A limitation of these types of studies in infants is the requirement for sedation. Clearly, exercise testing is not possible in infants and the hypersalivation that occurs with hypertonic saline challenges makes this type of challenge unsafe in sedated infants. The airway response to exercise appears to be mediated by changes in the tonicity of the airway lining fluid, and therefore a test in infants based on the inhalation of mannitol powder might be feasible and provide information similar to that from exercise challenges in cooperative older children.

There have been few reports of adenosine monophosphate challenges in infants or preschool children,5 and none that have used direct measures of lung function to determine outcome. However, in cooperative older children and adults with asthma, adenosine monophosphate challenges appear to better reflect ongoing airway inflammation than histamine or methacholine challenges, and might be useful in identifying asthma in infants with wheeze.

Airway responsiveness in infants

Most infants show a response to histamine3 or methacholine challenge.8 Although underlying physiological or structural factors may determine this relative increase in responsiveness in infants compared with older children, the most likely explanation is that infants receive a relatively larger dose of inhaled challenge agent than older children. Thus, when a correction is made for this dose effect, infants and older children appear to have a similar response to inhaled histamine.9

The importance of this observation is that absolute values of airway responsiveness cannot be used to compare airway responsiveness at different ages. However, airway responsiveness can be tracked over time within populations using z-scores, or, alternatively, by using non-parametric analyses based on ranking individuals at each time point. Such analyses have been used in birth-cohort studies to investigate the role of airway responsiveness in the early genesis of asthma.

A unique birth-cohort study has shown that airway responsiveness at one month is a predictor of lung function at six years.10 Data from this study also show that the genetic determinants of atopy and airway responsiveness are independent.11 In another study of infants with wheeze, persistence of airway responsiveness was associated with persistence of symptoms, although airway responsiveness at one month of age was neither a sensitive nor a specific predictor of outcome.12

These studies imply that airway responsiveness is a key factor in asthma, but it is not clear whether the factors that are important for the manifestation of airway responsiveness in early life are related to inflammation, structure or physiology of the airways. Furthermore, it is not clear how viruses, allergens and irritants in the environment modify innate airway responses.13

What we need to know

Observations of the importance of airway responsiveness in early life need to be extended to include investigations shedding light on the mechanisms involved. These should include an examination of possible genetic, immunological, infective and environmental influences. Observations that lung function in later life is predicted by early airway responsiveness, and that persistent airway responsiveness is associated with persistence of asthma symptoms, suggest that more information is required about the role of airway remodelling in the early stages of childhood asthma.

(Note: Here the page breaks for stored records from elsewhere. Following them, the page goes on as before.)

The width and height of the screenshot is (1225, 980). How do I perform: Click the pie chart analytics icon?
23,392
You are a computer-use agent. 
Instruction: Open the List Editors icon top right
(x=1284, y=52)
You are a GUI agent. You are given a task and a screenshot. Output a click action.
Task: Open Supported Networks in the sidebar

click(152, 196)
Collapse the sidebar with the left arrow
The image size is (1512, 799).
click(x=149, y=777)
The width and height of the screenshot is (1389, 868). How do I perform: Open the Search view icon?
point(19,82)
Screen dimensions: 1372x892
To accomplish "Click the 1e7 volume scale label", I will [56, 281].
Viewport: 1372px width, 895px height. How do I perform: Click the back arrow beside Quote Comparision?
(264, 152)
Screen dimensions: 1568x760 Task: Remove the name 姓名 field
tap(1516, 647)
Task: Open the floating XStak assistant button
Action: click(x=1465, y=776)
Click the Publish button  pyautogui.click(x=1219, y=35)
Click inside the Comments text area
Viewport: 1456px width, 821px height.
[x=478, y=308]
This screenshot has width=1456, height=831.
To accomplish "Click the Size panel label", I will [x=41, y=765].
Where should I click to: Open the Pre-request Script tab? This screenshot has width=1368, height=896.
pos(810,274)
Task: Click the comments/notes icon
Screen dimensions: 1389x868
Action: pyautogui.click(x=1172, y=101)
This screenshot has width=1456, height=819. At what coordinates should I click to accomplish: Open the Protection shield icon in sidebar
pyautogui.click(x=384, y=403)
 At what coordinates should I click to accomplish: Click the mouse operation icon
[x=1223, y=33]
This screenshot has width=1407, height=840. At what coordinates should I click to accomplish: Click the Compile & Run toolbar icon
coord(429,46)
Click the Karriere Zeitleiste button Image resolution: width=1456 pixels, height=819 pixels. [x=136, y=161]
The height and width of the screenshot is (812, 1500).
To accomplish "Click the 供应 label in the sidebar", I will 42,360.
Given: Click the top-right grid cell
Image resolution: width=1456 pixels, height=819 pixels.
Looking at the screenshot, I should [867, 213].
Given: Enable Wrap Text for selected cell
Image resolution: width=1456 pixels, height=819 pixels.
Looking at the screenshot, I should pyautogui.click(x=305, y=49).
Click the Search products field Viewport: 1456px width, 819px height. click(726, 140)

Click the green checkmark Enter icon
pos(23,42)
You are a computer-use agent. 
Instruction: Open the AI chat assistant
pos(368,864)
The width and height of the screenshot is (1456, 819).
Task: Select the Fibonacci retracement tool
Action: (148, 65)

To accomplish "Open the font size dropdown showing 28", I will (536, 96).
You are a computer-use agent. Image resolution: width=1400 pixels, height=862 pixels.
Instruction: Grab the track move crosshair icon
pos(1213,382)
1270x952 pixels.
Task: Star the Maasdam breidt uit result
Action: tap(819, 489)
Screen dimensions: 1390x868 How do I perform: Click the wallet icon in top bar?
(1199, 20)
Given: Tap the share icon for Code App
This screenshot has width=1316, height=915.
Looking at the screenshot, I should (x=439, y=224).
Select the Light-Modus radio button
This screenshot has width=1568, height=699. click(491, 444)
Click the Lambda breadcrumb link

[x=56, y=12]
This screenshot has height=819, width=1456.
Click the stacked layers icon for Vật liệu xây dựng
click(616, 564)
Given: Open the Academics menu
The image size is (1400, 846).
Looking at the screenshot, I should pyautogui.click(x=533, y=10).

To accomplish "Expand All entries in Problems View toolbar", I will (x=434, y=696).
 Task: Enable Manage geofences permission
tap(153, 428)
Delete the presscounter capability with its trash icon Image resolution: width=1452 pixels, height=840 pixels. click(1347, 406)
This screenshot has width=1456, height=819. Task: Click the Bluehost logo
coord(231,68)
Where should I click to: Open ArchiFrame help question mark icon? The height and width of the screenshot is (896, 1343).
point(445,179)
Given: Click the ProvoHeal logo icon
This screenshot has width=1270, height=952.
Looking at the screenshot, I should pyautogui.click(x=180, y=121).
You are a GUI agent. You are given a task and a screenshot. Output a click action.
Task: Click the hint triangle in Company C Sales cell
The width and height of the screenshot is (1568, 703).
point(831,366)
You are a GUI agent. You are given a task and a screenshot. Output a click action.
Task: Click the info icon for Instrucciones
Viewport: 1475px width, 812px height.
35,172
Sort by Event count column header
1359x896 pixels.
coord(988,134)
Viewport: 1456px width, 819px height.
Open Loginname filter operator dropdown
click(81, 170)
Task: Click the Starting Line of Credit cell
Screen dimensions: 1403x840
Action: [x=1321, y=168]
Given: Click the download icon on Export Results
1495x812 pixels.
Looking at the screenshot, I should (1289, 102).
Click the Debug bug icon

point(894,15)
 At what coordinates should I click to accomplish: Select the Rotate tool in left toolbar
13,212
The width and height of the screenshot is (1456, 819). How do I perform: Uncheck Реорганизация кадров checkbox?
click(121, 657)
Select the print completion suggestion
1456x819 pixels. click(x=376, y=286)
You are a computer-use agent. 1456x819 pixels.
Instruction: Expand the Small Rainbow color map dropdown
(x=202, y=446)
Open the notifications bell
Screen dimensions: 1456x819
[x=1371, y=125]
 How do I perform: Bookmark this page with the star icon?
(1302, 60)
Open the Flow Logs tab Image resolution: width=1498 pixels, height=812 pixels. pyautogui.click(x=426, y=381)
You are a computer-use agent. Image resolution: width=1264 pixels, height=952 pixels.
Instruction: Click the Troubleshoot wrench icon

Evidence is emerging that various challenge agents can be used to provide different information about the processes taking place in airways that result in airway responsiveness.14 However, very few data are available from infants exploiting these response differences. Therefore, further studies in infants are needed to investigate responses to the different challenges in relation to measurements of airway inflammation and the other physiological and structural factors known to contribute to airway responsiveness in older subjects.

A better understanding of the factors that underpin an individual's response to a given airway challenge could result in tests to predict outcomes at an early age and to monitor interventions.